### WORK ITEM
Report every line from the following entries that contains the string "warning".

### TASK MATERIAL

---------------

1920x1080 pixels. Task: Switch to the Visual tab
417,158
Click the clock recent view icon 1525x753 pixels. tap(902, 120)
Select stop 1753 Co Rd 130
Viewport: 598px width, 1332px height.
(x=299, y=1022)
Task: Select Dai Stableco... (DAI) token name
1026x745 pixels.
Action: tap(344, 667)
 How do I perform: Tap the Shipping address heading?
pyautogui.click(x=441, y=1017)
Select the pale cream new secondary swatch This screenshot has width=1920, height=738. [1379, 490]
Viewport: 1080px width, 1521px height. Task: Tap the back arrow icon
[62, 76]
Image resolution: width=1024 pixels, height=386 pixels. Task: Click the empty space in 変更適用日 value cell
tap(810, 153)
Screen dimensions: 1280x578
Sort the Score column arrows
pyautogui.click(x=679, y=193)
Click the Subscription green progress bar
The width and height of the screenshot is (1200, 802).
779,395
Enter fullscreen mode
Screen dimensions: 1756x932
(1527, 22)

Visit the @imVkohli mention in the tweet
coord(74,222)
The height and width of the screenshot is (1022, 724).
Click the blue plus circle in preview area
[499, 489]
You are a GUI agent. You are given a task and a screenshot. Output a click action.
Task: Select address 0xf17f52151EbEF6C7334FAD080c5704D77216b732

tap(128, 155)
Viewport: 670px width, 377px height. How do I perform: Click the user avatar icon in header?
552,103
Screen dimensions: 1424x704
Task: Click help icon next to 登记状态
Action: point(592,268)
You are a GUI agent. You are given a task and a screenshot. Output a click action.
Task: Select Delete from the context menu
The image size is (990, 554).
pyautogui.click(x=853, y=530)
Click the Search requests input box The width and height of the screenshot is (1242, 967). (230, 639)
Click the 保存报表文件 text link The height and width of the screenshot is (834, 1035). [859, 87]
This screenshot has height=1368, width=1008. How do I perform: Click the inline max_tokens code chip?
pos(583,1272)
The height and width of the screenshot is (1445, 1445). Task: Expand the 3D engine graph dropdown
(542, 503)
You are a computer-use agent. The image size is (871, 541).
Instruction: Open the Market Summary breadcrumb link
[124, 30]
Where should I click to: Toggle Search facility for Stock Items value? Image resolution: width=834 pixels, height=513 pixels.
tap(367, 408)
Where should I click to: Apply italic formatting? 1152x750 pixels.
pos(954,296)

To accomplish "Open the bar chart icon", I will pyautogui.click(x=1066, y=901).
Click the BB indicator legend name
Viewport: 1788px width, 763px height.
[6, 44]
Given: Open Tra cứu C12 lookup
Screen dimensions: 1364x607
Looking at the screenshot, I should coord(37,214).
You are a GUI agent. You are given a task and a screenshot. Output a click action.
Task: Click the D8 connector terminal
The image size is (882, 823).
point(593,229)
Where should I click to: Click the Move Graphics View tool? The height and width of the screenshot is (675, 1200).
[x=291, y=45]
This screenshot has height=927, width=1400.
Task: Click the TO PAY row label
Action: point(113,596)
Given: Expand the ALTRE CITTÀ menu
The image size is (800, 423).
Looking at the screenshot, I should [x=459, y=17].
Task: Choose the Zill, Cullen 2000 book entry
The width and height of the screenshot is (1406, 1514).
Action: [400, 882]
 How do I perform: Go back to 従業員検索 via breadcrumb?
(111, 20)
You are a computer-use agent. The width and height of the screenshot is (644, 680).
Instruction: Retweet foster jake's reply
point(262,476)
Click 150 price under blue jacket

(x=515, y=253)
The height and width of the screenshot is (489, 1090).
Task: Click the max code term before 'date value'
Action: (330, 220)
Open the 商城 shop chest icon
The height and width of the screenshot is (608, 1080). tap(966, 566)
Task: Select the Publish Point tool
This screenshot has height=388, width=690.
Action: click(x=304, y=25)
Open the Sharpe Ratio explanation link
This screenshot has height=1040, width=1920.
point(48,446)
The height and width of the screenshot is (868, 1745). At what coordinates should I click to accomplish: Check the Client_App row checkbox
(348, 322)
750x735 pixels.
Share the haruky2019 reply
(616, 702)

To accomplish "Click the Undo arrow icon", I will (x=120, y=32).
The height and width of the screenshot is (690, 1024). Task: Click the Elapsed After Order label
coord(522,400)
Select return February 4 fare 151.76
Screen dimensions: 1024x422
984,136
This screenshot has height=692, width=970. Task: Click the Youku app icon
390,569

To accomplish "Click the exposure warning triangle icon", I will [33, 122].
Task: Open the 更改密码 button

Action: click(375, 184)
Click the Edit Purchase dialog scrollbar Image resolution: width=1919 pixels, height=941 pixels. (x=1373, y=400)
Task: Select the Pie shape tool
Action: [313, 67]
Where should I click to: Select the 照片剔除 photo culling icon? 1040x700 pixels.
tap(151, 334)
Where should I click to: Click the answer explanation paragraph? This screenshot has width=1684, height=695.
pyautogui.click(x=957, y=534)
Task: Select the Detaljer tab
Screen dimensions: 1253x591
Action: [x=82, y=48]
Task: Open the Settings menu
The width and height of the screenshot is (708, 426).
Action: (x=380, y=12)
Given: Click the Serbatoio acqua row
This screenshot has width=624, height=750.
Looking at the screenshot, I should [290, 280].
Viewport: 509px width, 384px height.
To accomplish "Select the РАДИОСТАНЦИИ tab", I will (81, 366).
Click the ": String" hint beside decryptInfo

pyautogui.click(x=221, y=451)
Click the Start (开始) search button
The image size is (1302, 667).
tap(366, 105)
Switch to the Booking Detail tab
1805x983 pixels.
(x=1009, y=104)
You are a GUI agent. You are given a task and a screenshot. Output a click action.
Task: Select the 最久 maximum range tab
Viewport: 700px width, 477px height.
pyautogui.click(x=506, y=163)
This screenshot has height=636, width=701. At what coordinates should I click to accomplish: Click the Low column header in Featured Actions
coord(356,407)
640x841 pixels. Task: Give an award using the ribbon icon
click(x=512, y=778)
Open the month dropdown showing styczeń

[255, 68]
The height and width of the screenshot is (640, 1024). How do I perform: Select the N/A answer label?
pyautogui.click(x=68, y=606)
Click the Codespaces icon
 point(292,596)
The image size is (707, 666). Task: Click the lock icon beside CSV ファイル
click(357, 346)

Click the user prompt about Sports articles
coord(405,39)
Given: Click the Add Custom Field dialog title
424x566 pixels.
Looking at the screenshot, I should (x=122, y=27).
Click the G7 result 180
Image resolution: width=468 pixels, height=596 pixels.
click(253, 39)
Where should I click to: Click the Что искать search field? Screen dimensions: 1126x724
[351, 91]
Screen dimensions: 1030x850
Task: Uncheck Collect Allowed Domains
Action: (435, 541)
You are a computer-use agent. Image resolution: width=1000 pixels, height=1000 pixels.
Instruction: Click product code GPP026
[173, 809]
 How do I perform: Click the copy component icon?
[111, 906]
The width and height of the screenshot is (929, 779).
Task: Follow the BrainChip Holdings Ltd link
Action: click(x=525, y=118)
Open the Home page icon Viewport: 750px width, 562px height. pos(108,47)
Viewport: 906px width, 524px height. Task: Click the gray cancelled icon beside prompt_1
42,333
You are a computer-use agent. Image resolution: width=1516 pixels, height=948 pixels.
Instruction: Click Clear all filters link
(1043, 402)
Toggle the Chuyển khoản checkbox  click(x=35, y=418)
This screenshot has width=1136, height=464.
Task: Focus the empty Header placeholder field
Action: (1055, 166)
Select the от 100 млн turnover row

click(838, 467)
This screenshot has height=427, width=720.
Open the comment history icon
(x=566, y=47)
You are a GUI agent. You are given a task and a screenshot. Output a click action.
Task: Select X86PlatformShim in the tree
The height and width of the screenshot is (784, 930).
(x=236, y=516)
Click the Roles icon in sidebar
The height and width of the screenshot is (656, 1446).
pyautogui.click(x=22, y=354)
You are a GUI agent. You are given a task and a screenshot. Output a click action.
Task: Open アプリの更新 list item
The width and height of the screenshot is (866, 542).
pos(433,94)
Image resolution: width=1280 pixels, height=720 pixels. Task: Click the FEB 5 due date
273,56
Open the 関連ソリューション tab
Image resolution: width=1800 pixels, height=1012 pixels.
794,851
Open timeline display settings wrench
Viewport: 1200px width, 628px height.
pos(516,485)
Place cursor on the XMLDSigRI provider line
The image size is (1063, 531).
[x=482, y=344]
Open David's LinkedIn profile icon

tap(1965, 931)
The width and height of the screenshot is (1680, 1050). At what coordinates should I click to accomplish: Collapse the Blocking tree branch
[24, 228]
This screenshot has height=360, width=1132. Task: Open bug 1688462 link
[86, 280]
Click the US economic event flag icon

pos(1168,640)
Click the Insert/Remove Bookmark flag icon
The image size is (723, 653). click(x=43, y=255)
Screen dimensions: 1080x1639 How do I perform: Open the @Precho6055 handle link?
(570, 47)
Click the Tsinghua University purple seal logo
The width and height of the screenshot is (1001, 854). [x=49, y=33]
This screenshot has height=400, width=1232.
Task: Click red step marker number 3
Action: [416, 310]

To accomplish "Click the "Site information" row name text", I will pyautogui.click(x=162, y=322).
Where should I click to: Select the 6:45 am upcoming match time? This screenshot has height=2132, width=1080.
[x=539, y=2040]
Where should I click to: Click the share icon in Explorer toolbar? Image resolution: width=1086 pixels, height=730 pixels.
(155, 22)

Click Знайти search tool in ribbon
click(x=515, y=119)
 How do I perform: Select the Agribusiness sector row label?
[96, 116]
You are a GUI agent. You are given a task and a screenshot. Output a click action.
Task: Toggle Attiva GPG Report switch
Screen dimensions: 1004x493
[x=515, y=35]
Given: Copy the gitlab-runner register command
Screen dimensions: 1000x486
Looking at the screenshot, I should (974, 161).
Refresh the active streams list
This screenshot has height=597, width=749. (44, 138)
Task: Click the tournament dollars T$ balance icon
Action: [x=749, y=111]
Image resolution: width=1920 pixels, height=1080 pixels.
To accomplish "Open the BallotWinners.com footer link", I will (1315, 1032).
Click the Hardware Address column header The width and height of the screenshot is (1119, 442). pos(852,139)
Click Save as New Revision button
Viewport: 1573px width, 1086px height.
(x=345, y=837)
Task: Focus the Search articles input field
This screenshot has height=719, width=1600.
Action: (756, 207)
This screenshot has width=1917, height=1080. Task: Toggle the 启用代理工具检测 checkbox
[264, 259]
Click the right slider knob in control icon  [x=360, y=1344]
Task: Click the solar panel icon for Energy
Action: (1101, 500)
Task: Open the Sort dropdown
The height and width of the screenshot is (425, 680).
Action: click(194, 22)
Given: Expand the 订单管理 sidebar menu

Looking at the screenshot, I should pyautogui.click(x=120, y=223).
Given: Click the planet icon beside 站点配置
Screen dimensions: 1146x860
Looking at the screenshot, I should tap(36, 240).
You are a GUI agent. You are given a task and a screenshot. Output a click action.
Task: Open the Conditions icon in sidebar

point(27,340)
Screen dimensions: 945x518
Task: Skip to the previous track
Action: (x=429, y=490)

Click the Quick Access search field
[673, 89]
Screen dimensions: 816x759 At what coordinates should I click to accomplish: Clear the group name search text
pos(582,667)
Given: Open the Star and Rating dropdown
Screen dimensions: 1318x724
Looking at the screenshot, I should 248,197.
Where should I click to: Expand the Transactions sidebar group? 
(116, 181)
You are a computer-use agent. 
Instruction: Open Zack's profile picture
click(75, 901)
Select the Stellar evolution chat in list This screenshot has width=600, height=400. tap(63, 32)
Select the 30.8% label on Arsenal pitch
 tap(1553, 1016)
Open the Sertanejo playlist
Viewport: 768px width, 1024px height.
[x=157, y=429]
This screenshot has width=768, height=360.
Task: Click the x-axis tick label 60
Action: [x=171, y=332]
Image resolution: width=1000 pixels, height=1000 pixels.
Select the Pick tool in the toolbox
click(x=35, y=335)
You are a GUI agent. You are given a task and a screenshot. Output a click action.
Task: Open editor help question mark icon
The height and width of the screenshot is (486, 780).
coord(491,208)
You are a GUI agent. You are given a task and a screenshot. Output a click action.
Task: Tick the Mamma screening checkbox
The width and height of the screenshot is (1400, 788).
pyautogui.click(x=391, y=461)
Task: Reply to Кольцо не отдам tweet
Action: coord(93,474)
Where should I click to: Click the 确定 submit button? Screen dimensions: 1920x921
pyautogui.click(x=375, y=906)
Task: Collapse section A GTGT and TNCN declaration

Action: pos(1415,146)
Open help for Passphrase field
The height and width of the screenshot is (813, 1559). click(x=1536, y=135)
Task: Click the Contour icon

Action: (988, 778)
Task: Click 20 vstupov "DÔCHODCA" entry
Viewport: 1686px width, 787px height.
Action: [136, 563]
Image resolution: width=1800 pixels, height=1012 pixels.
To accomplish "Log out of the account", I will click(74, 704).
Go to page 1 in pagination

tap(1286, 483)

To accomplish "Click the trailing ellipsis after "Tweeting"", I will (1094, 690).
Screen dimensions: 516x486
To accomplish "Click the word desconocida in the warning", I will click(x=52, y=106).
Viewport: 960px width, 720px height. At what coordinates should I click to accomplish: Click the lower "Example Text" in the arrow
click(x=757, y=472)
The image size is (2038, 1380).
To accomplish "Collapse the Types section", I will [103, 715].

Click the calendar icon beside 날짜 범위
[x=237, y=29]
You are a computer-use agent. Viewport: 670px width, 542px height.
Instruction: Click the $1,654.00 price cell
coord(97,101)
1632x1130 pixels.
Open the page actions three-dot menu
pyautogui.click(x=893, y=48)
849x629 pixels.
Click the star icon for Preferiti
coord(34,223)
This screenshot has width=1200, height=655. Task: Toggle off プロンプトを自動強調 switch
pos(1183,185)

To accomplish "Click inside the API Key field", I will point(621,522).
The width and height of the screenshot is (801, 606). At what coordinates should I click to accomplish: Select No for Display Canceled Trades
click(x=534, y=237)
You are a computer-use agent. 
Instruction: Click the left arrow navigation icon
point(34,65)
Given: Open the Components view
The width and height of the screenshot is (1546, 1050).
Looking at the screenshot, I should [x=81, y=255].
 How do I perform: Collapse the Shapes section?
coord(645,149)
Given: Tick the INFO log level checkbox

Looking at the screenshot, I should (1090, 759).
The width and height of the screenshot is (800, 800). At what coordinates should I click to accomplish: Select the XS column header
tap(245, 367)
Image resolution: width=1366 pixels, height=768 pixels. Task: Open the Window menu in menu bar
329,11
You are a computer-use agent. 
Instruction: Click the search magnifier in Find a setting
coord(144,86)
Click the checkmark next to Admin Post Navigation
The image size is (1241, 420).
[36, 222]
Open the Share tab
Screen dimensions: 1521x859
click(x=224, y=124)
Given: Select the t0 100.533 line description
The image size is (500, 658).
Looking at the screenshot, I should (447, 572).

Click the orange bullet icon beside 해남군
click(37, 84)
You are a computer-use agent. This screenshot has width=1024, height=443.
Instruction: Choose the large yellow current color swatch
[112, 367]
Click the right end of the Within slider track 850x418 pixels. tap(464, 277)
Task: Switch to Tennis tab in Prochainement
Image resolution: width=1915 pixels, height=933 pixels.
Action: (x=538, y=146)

---------------

### WRITTEN ANSWER
To accomplish "Click the exposure warning triangle icon", I will [33, 122].
To accomplish "Click the word desconocida in the warning", I will click(x=52, y=106).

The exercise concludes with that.